The Young Victoria
Watching one of these period dramas is the closest thing to curling up with a long juicy favorite book whose pages have gone that deliscious shade of creamy yellow.
I watched The Young Victoria leaning back on soft soft plump cushions and sipping peach iced tea. How luxurious is that! Being fond of this genre of movies, I unsurprisingly enjoyed every minute of it.

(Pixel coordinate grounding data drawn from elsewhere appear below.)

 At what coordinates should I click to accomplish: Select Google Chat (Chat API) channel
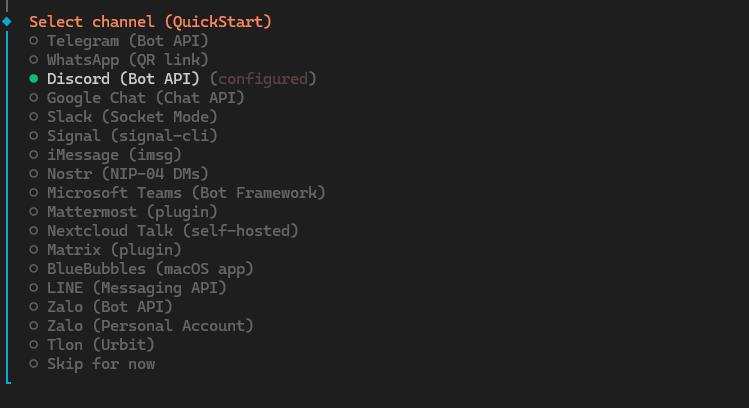click(x=145, y=98)
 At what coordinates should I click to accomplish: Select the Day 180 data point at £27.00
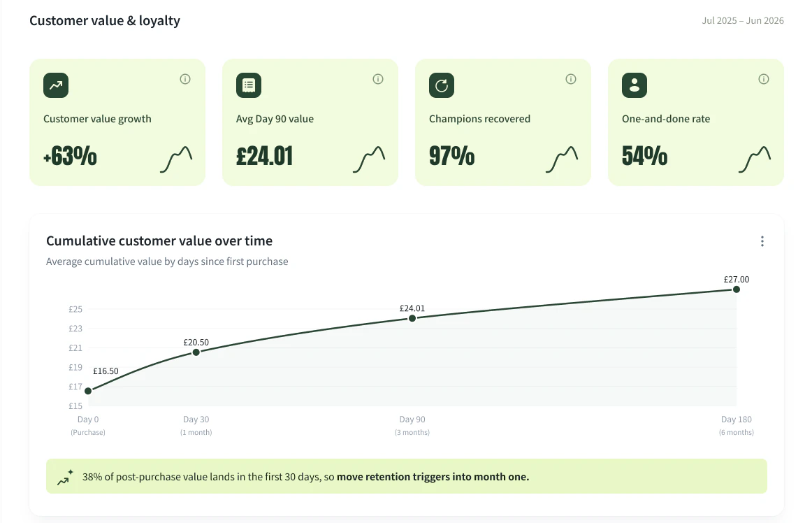pyautogui.click(x=737, y=289)
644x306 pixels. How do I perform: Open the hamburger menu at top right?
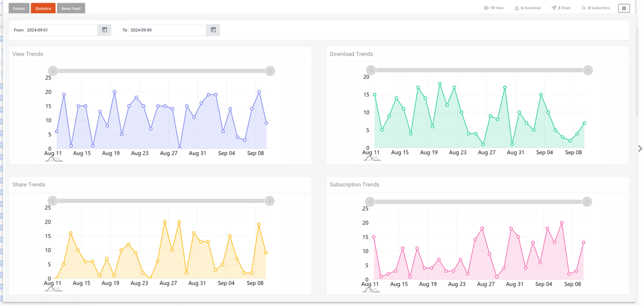coord(624,8)
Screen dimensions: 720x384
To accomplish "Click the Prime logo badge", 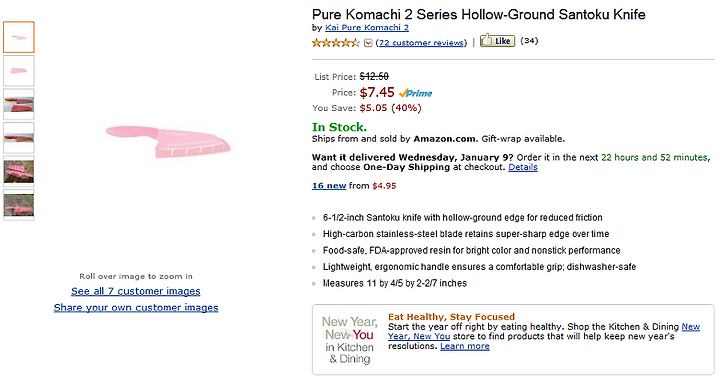I will pyautogui.click(x=416, y=93).
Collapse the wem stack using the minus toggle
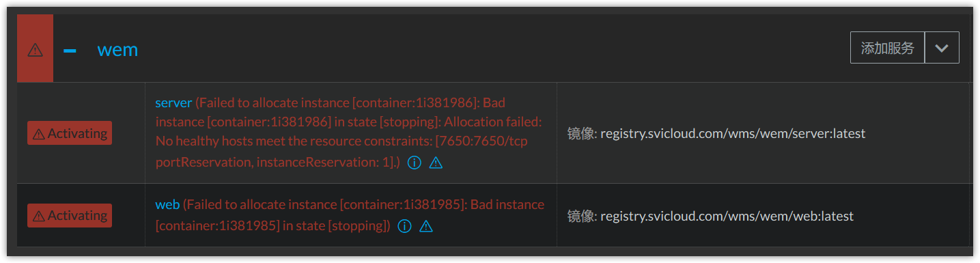This screenshot has width=980, height=263. point(70,50)
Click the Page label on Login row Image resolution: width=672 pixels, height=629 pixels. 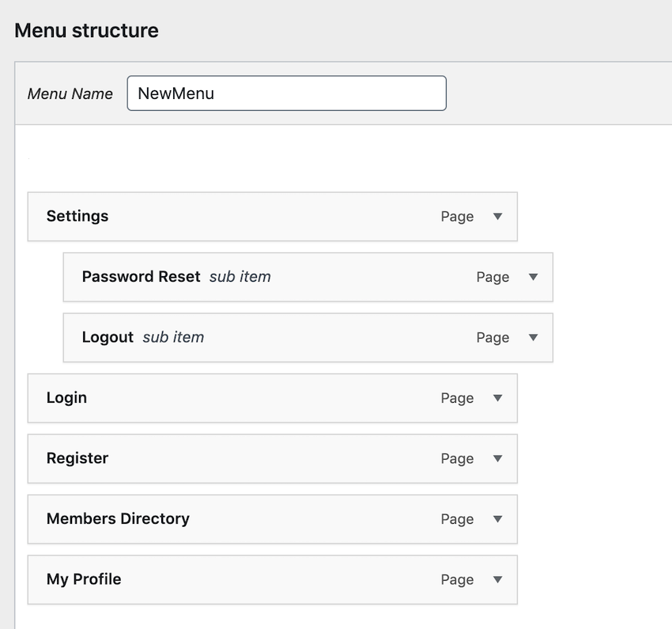[457, 399]
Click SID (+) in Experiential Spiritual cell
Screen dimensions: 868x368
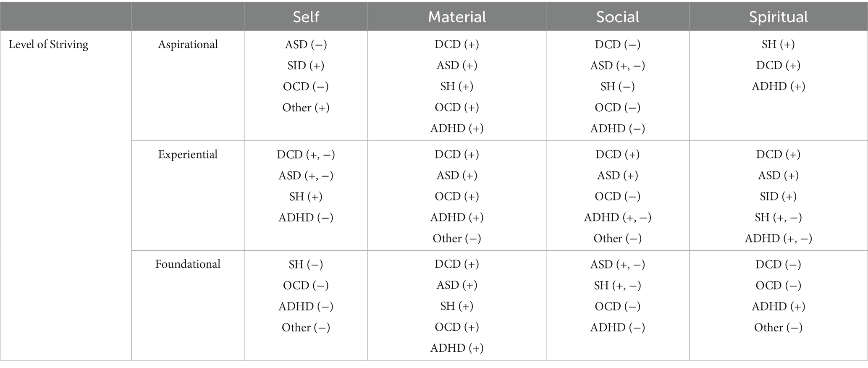coord(778,197)
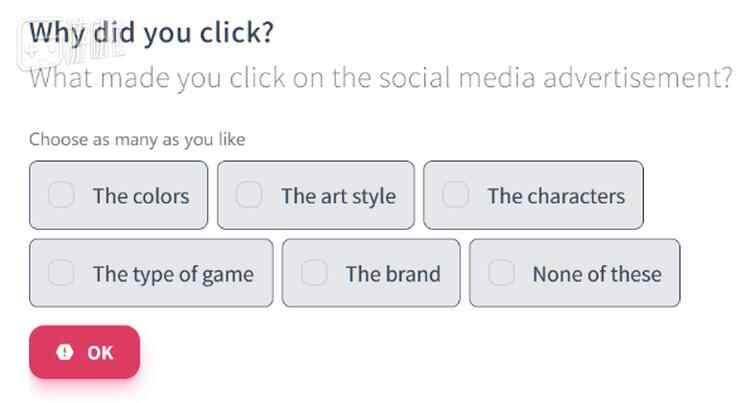This screenshot has height=403, width=750.
Task: Choose the "The type of game" label
Action: click(173, 274)
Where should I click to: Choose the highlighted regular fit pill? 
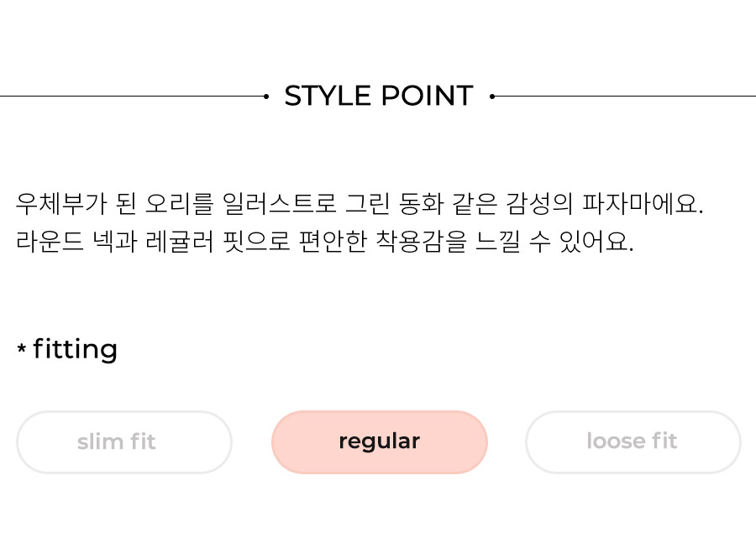(380, 441)
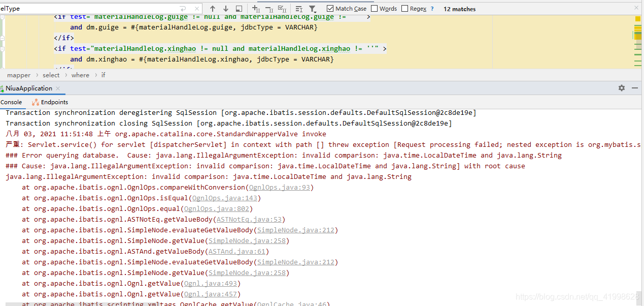Toggle search in selection only
This screenshot has width=644, height=306.
239,8
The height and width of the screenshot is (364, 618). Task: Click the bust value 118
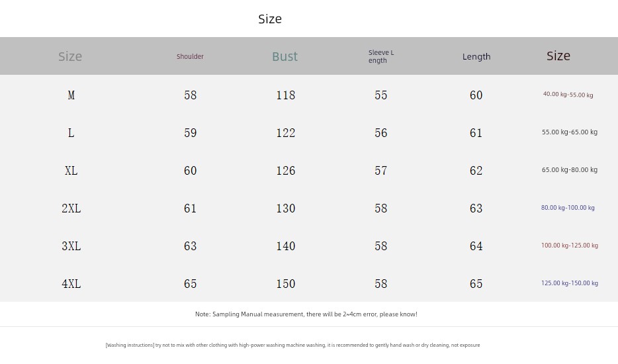tap(286, 95)
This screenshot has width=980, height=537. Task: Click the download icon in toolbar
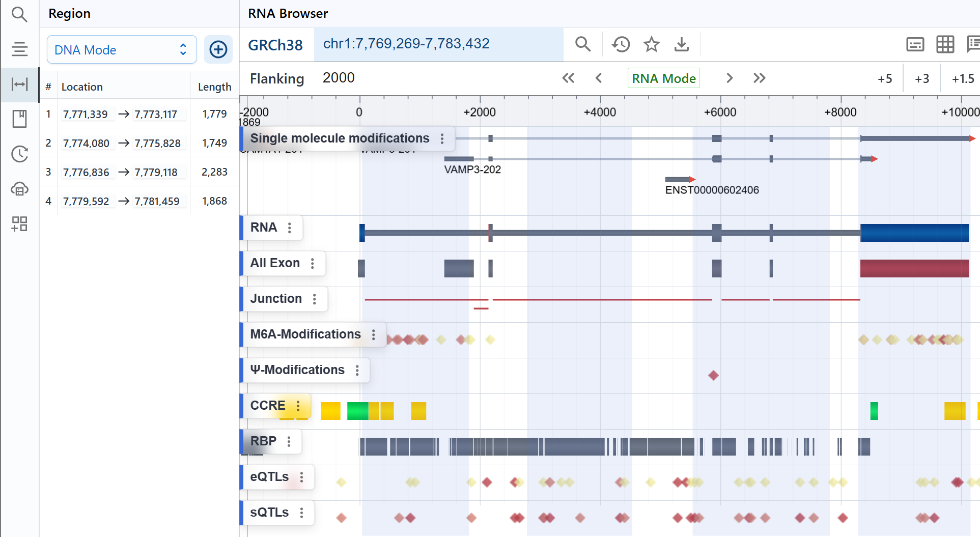click(681, 45)
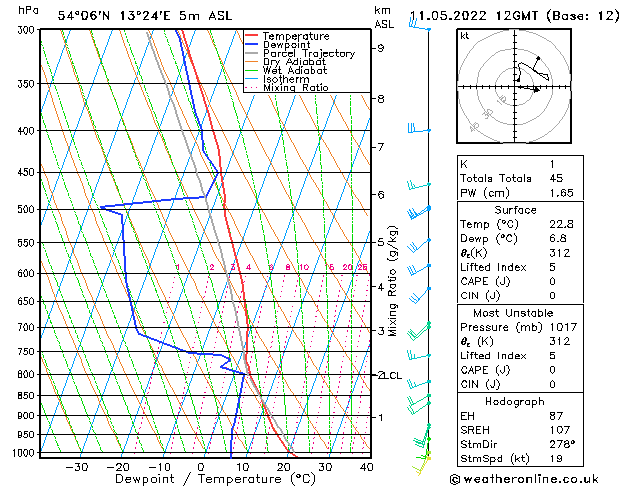Viewport: 629px width, 486px height.
Task: Click the wind barb at 400 hPa
Action: point(416,129)
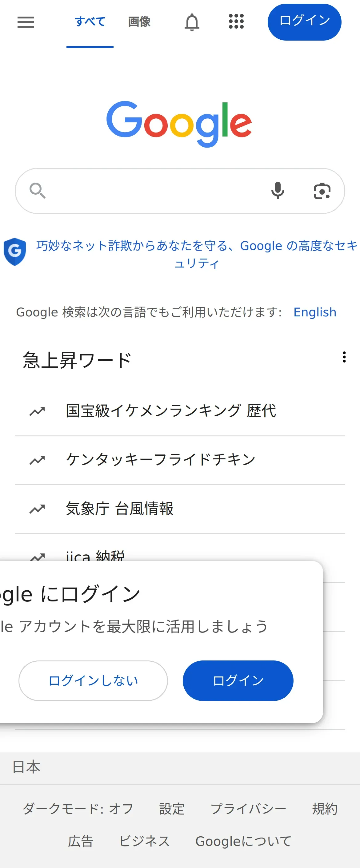Image resolution: width=360 pixels, height=868 pixels.
Task: Open the 設定 menu in footer
Action: coord(172,808)
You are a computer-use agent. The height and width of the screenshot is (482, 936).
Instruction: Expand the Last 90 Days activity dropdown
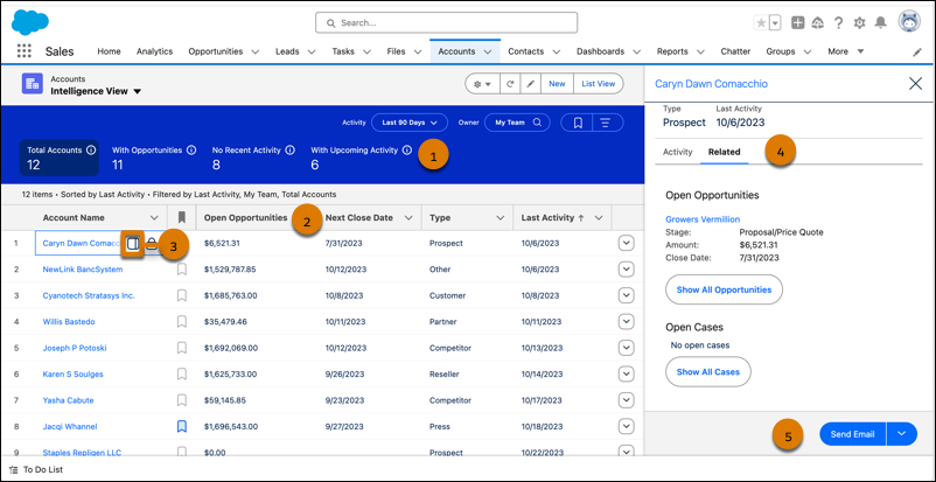pos(409,123)
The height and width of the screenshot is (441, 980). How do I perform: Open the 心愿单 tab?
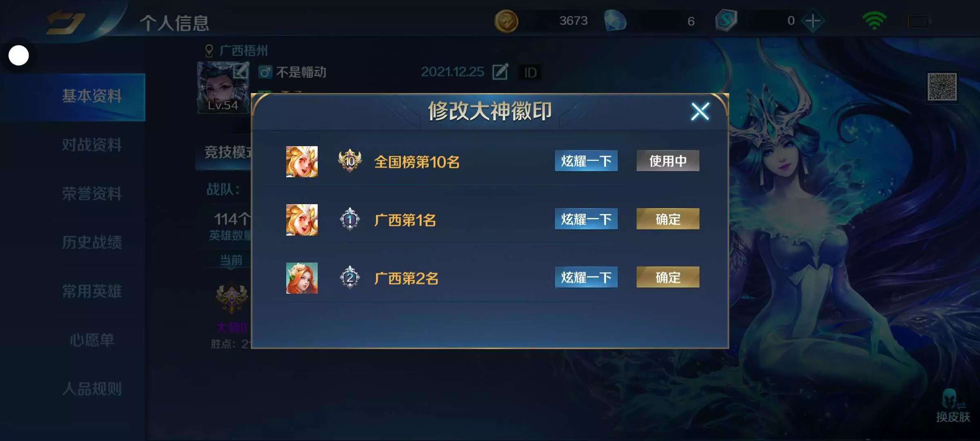[x=92, y=340]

Emily Blunt is Queen Victoria, or rather Princess Victoria. A prettier one than the real McCoy, probably. If you thought princesses have a nice pampered life within the walls and of the palace, forget it. The young Victoria wasn’t allowed to walk alone, she couldn’t read fiction, and right into adulthood she wasn’t allowed to walk down the stairs unless someone held her hand and she certainly wans’t allowed to hang out having fun. In fact, you name it and she wasn’t allowed it. As she grew up, Victoria, who had never known her father, was surrounded by vultures waiting to see her on the throne and take complete control of her. Not the least of these vultures was her own mother and her mother’s lover, Lord John Conroy. No one was without motive, no one just let her be.
When George the IVth died, the princess Victoria became queen. She also met Prince Albert, and this film is large part about thrie romance, their battles with one another, and the intrigue that surrounded them always. Well, they eventually had nine children and ruled together for twenty years – Victoria for over sixty years, I think.